Freedom. That’s the sum of the hopes of a slave. Even the prospect of a kindly master cannot erase the longing for an end to bondage.

How strange, then, is humankind’s bondage to sin? And how much stranger is the believer’s slavery to God?

During our enslavement to sin, we have no longing for freedom. As Paul has shown, we are determined to remain in our slavery at all costs. Why? Because we don’t see our slavery as slavery. We cannot see our misery; rather, we think ourselves to be in the most advantageous state possible. In our view, we are free indeed, at least compared to the only alternative—service to God.

But although we may not want to submit to God, we really have no say in the matter. We are, after all, slaves, and God is, after all, the Master. If He chooses to buy us for Himself, He does so.

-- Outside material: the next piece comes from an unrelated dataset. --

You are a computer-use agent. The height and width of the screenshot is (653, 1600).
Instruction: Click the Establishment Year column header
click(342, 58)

The transaction, however, is a most curious one. We are not dragged kicking and screaming from our old master. By His Spirit, God works in us to cause us to see that slavery to Him is such that the term does not work well. Yes, He is the Master. Yes, He owns us body and soul. But as He draws us to Himself, He clears our vision so that we see that our “freedom” as sinners is slavery, while “slavery” to Him is no bondage at all. And so, we willingly submit to this new Master, abandoning all our cravings for “freedom.” In truth, service to Him is freedom defined, for only under His ownership are we liberated to be what He designed us to be.

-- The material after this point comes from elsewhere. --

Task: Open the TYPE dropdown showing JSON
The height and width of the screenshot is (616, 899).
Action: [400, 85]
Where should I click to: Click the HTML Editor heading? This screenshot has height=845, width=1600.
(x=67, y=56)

And so we become like some Hebrew slaves in ancient Israel. Despite provision in the law for their freedom after a maximum of six years, despite the law’s requirement that owners set slaves free with the means to get back on their feet, some slaves found life better under their masters (Deut. 15:12–18). They came to love their lords and made the decision to undergo the piercing of their ears. In the service of their kind masters, they found freedom such as they never had known.

“ ‘My yoke is easy,’ ” Jesus said, “ ‘and My burden is light’ ” (Matt. 11:28–30). When He takes us from slavery to sin and makes us His own, we find rest for our souls. We are free as never before.

What do God’s slaves hope for? Freedom? Yes—but only freedom from the lingering sin that stands between them and wholehearted service to the Master they love and cannot leave.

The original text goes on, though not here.